Certamente, Andrea. Sono lusingata di essere intervistata da te, che sei per me da nobile esempio essendo un giovane autore di grande talento e avendo ricevuto da te il primo riconoscimento.

Buongiorno Caterina, grazie per la tua disponibilità e complimenti per il riconoscimento conseguito nel Concorso Letterario “Il Macinino”. La tua opera, intitolata “Il volo della libellula”, si è classificata al secondo posto ex aequo nella sezione dedicata alla poesia. Cosa ti ha ispirato nel comporre questa lirica?

Mi ha ispirato il mio corpo, che racconta spesso la mia storia con sensazioni molto forti. In particolare questa poesia l’ho scritta in un periodo di significativa trasformazione e in un contesto naturalistico. La scelta del titolo infatti sta a simboleggiare la ricerca consapevole di libertà e il bisogno di equilibrio attraverso una profonda connessione tra anima, mente e corpo, nonostante i morsi della vita e i boati del passato.

Nella suddetta poesia, l’utilizzo delle rime è assai significativo. Prediligi uno stile più ritmico, a scapito di un verso più sciolto?

Dipende dalla poesia e dalle emozioni che trasmetto. Di solito prediligo l’utilizzo delle rime quando le emozioni sono molto forti e profonde, quasi esplosive. La rima mi aiuta a stare con queste emozioni e a sentirne l’intensità per poi trasformarle in un’esperienza emotiva evolutiva, una conclusione diversa con cui spesso chiudo le mie opere. Allo stesso tempo preferisco agganciare il lettore con un’incisiva musicalità e accompagnarlo con ritmo deciso affinché la mia opera attraversi la sua anima dall’inizio alla fine.

Caterina Marano poeta: la nostra intervista

Esattamente come una libellula in volo, anche gli esseri umani hanno bisogno di un proprio “equilibrio” per affrontare la vita… secondo te, la poesia può essere d’aiuto in questo senso?

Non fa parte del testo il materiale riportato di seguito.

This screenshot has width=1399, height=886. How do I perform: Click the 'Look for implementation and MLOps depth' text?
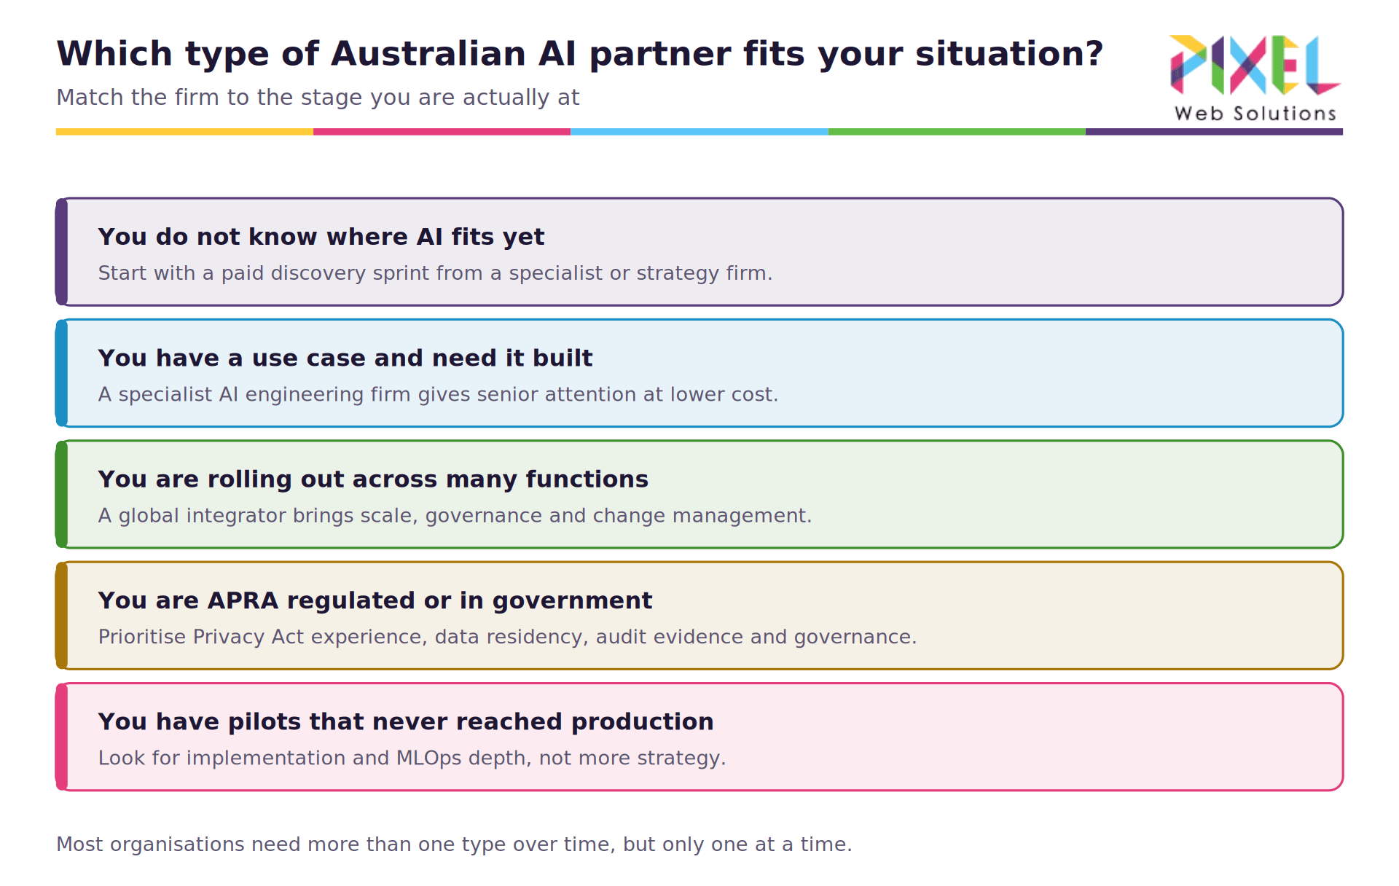tap(412, 758)
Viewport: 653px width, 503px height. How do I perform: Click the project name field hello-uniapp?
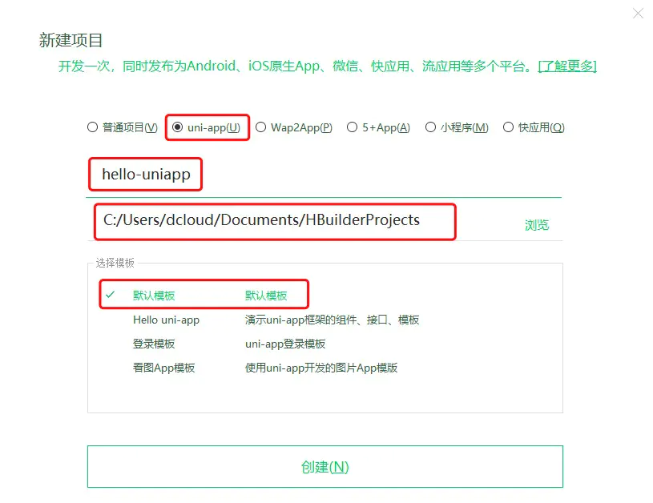[324, 175]
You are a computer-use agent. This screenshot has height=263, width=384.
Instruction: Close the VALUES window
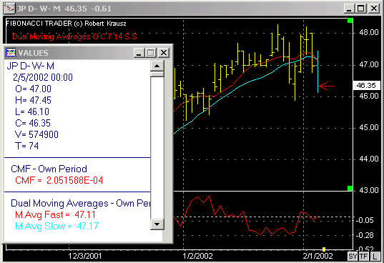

Credo profondamente nel potere terapeutico della poesia; è una preziosa risorsa per affrontare la vita. Con la poesia così come con altre forme di espressione artistica è possibile riscrivere la propria storia ed elaborare esperienze emotive per trasformarle in opportunità di crescita evolutiva. Nel mio caso è stata molto utile per accettare ed elaborare esperienze traumatiche della mia storia personale e familiare.

Ritieni che la scrittura creativa sia utile per comprendere meglio la personalità di un individuo, i suoi pensieri, le sue aspirazioni?

 Credo di sì, tuttavia è necessario che ci siano come condizione la disponibilità ad ascoltare e ascoltarsi, la motivazione a sintonizzarsi con se stessi e mettersi in discussione, il desiderio di riscoprirsi, il coraggio di accertarsi e lascarsi attraversare dalle proprie emozioni. Utilizzo spesso la scrittura creativa anche in ambito professionale sia con adulti sia con bambini. Tra i miei progetti futuri vi è un Laboratorio di scrittura creativa rivolto ai preadolescenti, per cui la poesia potrebbe essere utile sia a prevenire eventuali disagi sia a trasformarli in esperienze emotive accettabili e correttive.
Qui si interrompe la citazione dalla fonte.